Introduzione (Teaser)

To understand how cells work in health and disease, we must delineate the complex molecular events that take place. For this purpose, scientists are combining information at the genomic, transcriptomic and regulatory level.

Descrizione progetto (Article)

Recent technological advances enable the monitoring of various biological molecules in a high-throughput manner. The data from such experiments are collectively referred to as omics and provide an estimate of gene expression, protein levels or abundance of metabolites within cells.

Mining this information overload is currently performed using computational and algorithmic tools. However, simultaneous analysis would provide a better picture regarding the molecular network within a cell without losing essential information.

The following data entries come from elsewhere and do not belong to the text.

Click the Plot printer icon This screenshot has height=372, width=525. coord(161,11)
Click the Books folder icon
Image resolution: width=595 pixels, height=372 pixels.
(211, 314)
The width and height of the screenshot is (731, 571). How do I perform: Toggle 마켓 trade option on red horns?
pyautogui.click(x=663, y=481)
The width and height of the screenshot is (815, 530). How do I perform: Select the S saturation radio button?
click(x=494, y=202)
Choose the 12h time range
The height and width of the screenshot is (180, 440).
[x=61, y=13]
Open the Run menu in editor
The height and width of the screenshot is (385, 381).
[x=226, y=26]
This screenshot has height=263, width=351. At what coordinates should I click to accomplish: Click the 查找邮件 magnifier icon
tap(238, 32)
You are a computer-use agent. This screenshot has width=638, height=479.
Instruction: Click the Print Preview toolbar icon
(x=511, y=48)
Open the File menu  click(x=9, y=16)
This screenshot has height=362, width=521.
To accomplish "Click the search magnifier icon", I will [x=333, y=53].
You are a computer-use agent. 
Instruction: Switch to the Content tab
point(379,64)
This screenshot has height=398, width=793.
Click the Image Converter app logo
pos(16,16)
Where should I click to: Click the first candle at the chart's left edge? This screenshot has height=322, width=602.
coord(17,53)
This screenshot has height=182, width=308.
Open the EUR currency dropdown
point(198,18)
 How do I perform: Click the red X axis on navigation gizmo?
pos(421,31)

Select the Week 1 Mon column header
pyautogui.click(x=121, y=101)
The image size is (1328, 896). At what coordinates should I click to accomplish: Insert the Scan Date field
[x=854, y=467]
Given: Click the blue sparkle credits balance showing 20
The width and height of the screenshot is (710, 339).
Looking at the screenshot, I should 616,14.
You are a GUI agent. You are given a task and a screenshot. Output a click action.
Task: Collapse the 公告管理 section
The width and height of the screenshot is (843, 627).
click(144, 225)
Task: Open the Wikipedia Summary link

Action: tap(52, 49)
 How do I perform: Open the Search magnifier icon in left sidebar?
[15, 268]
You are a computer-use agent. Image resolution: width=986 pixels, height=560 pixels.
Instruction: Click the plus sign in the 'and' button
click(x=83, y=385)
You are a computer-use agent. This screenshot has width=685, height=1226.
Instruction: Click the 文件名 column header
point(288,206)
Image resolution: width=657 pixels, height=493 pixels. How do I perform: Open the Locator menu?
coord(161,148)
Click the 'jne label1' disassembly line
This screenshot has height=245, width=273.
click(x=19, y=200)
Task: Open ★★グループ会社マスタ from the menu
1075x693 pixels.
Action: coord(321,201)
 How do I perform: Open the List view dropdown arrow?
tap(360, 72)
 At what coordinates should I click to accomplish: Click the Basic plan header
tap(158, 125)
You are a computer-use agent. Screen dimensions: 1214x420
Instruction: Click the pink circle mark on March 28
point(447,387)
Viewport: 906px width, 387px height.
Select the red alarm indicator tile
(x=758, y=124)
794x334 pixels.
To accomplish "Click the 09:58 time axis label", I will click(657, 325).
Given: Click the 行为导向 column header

Seeking to advance multi-omic data integration, the EU-funded 'Knowledge exchange in processing and analysis of multi-omic data' (KEPAMOD) collaborative project will combine the expertise of three different institutes. The teams have used the aquaporin 2 (AQP2) channel as a model protein for proteomic analysis.

AQP2 is found in kidney collecting ducts and contributes to water homeostasis in mammals. It can also bind to integrin receptors and promote the migration of renal epithelial cells. Following expression and purification, AQP2 was analysed using mass spectrometry.

With respect to multi-omics analysis techniques, project members have concluded that the issue with existing methods is that they transform data in multiple manual steps. They decided to reduce the resulting errors by introducing one automated step for use in simulation models. In this context, they have developed a freely available application that enables the transfer of multi-omic data from commonly used network representation software. Testing of the application in simple and large networks has proved its validity.

Further work will include the integration of gene expression data with regulatory data such as those reflecting miRNA abundance. The long-term plan of the KEPAMOD project is to apply the multi-omic data integration techniques to gain a better understanding of rheumatoid arthritis.